Perl-to-Oracle performance: DBI-pack visa 'sqlplus' usage

alex_5161 · November 3, 2009, 3:28pm

I wondering if anybody tried already or know about the performance to process some Oracle staff from Perl.
I see it could be done by the DBI pachage (so, I guess, it is interface to the OCI, but who know how sufficiant it is..,) with all gemicks around (define, open, parce, bind,.. ), or it can be done by involving the 'sqlplus' and have it piped (by the

open pp, '-|', q| sqlplus .... |

) or by the comand execution into an array of return:

@return = qx| sqlplus .... |

, which (any way using the sqlplus) seems easy to coding than with the DBI pack.

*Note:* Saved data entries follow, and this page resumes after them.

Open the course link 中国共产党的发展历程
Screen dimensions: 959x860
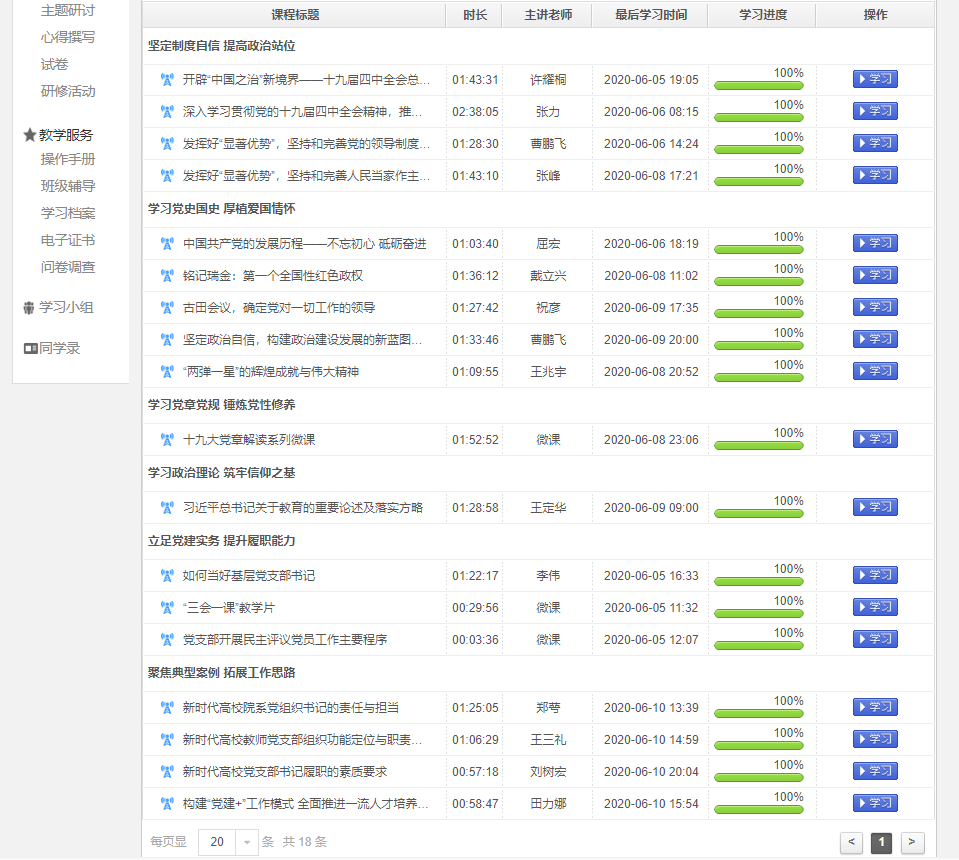[304, 244]
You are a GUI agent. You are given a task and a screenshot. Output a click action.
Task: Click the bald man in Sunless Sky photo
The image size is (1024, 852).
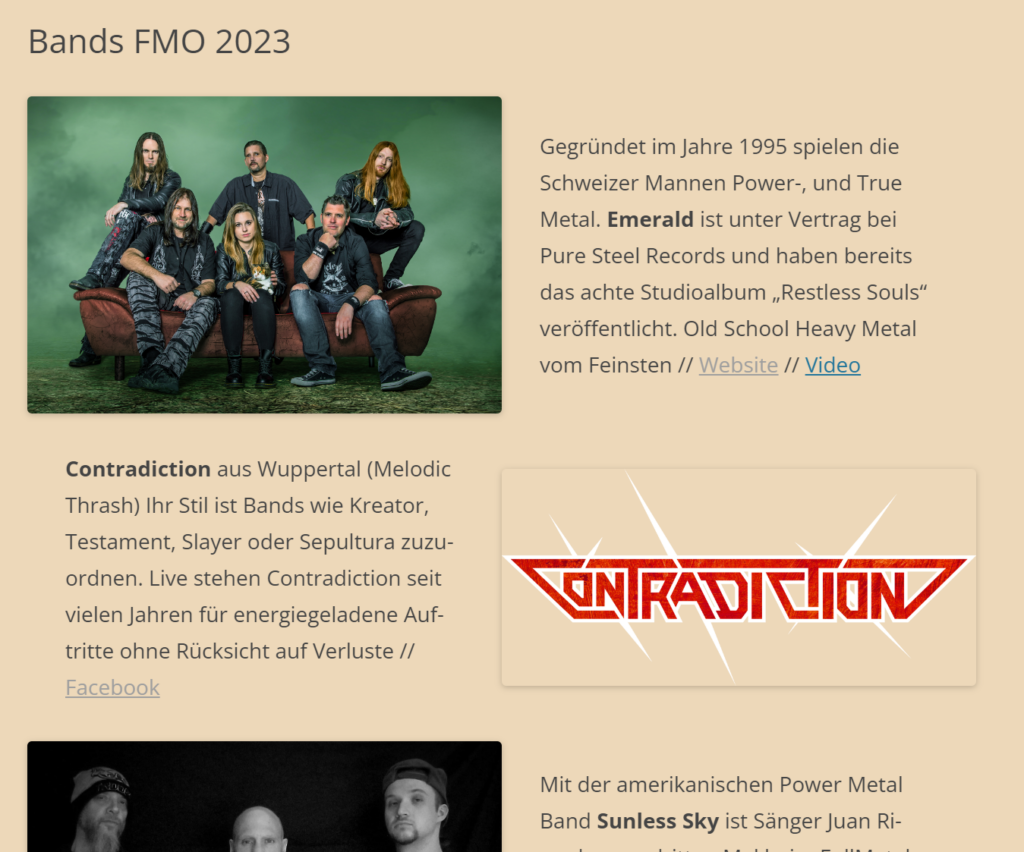click(x=259, y=829)
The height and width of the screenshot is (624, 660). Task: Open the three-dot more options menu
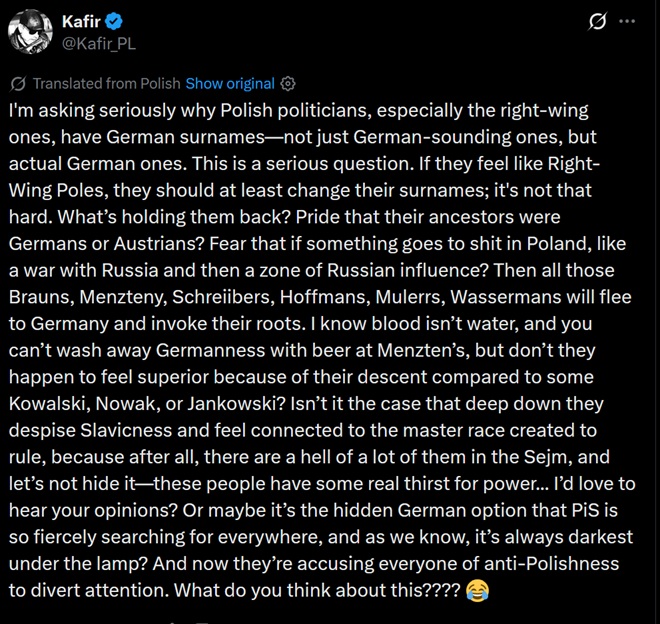pos(627,21)
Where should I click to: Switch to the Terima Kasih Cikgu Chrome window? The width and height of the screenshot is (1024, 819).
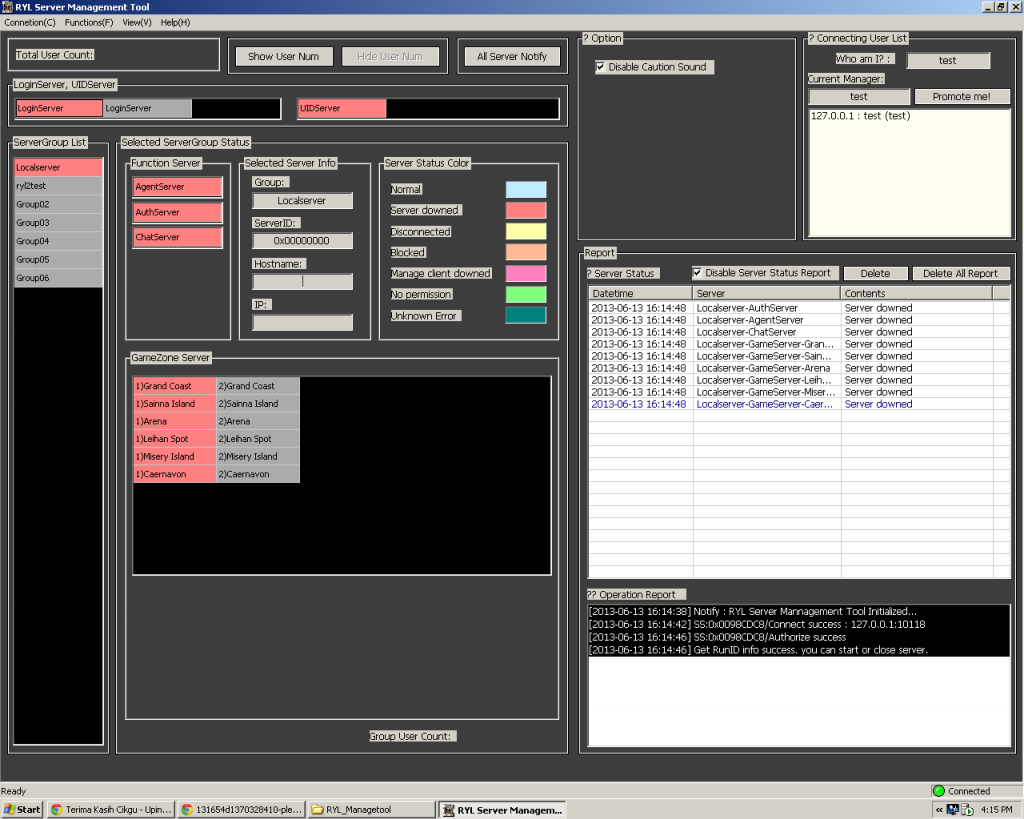(x=110, y=809)
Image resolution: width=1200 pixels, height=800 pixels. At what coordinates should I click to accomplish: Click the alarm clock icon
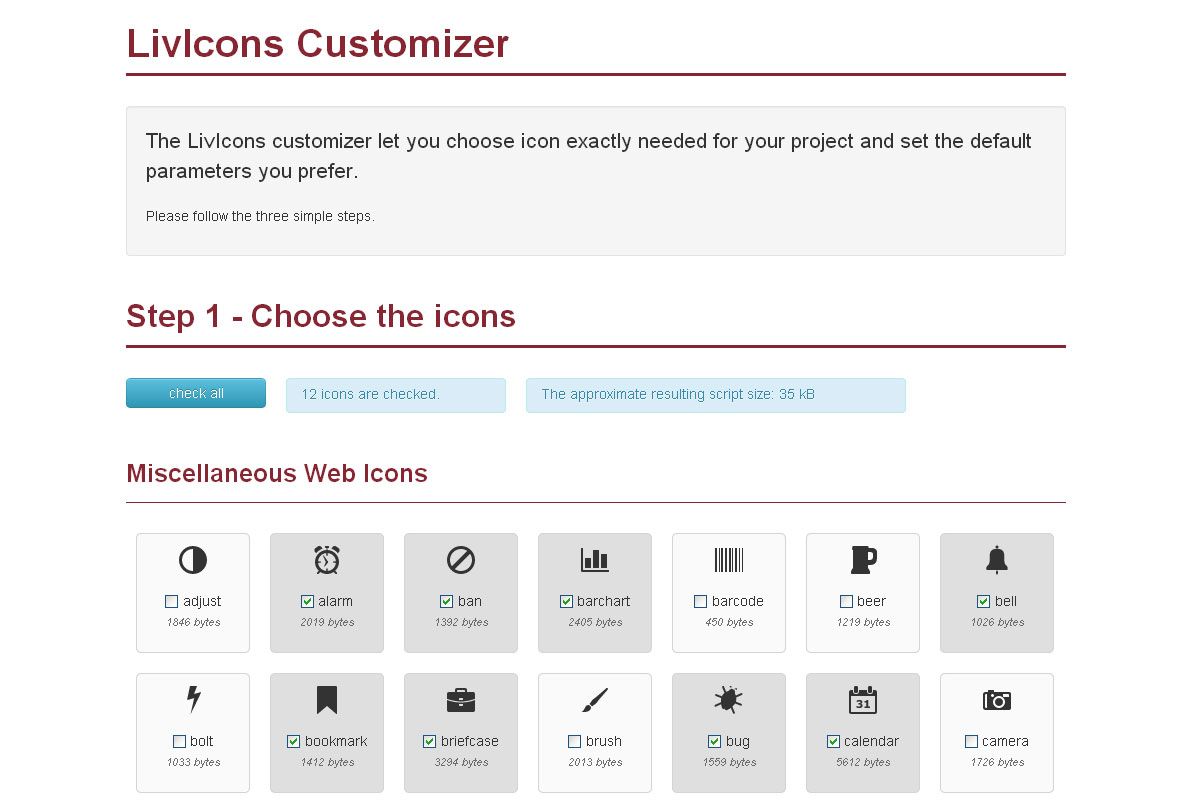pos(327,560)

Does any one have any information about that, or, maybe there are some link to such review?

Appreciate your oppinions!

adderek · November 14, 2009, 6:25pm

Dude,

You are concerned about Oracle DB connection performance.... and it shows that you lack some basic understanding of it. I'm not a god-of-Oracle but I will try to explain some things here so that you would understand why your approach is wrong.

When you are connecting to Oracle - you are establishing a session. This would consume some memory (let say that it is 0.5 MiB) on the server. It require some time as well. Let say that it require 0.5 s. Everything you do in Oracle is done in transaction (DDL, DML, ...) and the transaction is ended by any commit (including DDL).
Whenever you make a single insert into the DB - it require some time. Let say that it is 0.0000001 s.

Now imagine that you are using sqlplus and DBI. In both cases you wish to insert a single row of data. If one of them (DBI and sqlplus) would insert data in 0.0000002 s instead of 0.0000001 s then.... which one is faster? Do you remember that the session establishment took 0.5 s?

It is possible that you would like to compare the data insertion performance. In that case I can see the following options:

Inserts using sql*loader in direct mode (note that additional constraints should be taken into consideration)
Inserts using sql*loader in indirect mode or some other thing using bulk loading (jdbc or something else)
Inserts using non-bulk loading (sql*loader with commit after every row or something else like repeating dumb insert n-times from perl)
Inserts using 1 session and 1 transaction for every row inserted into the DB

The performance is best for 1. and worst for 4.
If you wish to load a lot of data into the DB then I suggest bulk loading (JDBC might be an option) or... if you already have files like .csv then you might use sql*loader (in indirect or direct mode).

Could you, please, specify :

What do you understand as "the performance"?
What kind of data you would like to load?
What Oracle version you are using?
How many data you have? (ex. 20 000 files each 1kB or 1 file of size 1TB)
How often the data are supposed to be loaded?
Is the loader running on the same machine as the Oracle DB is?

Just a general hint: Thy to avoid using shell + sqlplus if you are dealing with a large number of data and complex logic.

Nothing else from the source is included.